··· TEXTE PRÉSENTÉ ···
Six cents ans plus tard, Helmold, ecclésiastique et missionnaire allemand, raconte dans sa Chronique, que « tout en attribuant des divinités aux champs, aux bois, aux plaisirs et aux peines, les Slaves reconnaissent un seul dieu suprême au ciel, qui commande aux autres et ne s’occupe que de choses célestes. Il a distribué entre ses descendants les ministères qu’ils remplissent ici-bas, leur accordant d’autant plus de pouvoir qu’ils lui sont plus proches. »

Le mélange de polythéisme qu’on y remarque représente bien probablement l’apport de ces Tchuds, incorporés sans résistance, mais qui ont su, en revanche, imposer leurs usages et leurs coutumes, puisque les institutions de premier ordre dans l’ancienne Pologne, comme obec et sejm (assemblée, de la commune et parlement du pays), avaient des noms ouraliens. Cependant Bóg ne fut jamais désavoué ou oublié ; il régnait encore sur les lèvres des Ludiers, lors de leur union avec les indigènes de la Gaule, puisque ceux-ci, sous l’influence de sentiments provoqués par l’invasion, en ont fait leur diable ! Puka en irlandais, Bug en gallois, Bigr en français (bigot atteste que l’r de ce dernier est adventice, comme en polakr).
··· CONTENU DES DONNÉES ···
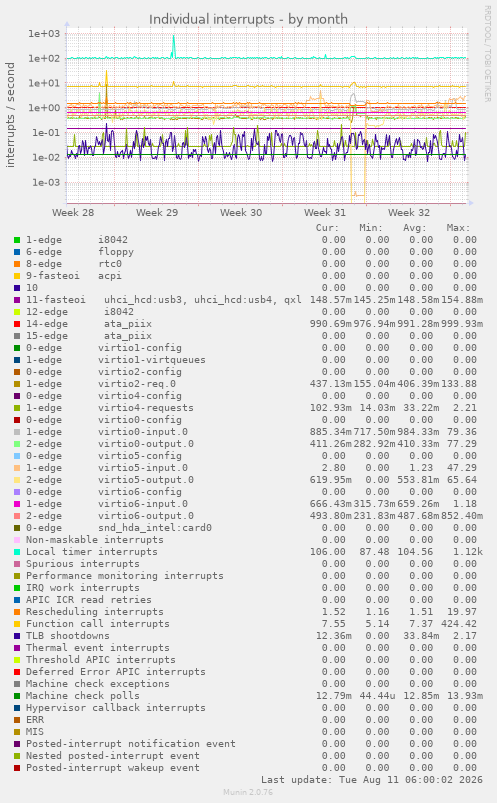The height and width of the screenshot is (803, 497).
Task: Click the yellow Function call interrupts swatch
Action: click(17, 624)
···
TRAVAIL À RÉALISER:
Répondez, s'il vous plaît, aux questions suivantes sur le texte consacré aux croyances des anciens Slaves.
1. Selon Helmold, que les Slaves reconnaissent-ils au ciel ?
2. Quelles institutions de l'ancienne Pologne portaient des noms ouraliens ?
3. Quel mot français montre, d'après le texte, que l'r de « Bigr » est adventice ?

RÉSULTAT DE LA TÂCHE:
1. Un seul dieu suprême, qui commande aux autres et ne s'occupe que de choses célestes.
2. Obec et sejm, c'est-à-dire l'assemblée de la commune et le parlement du pays.
3. Bigot.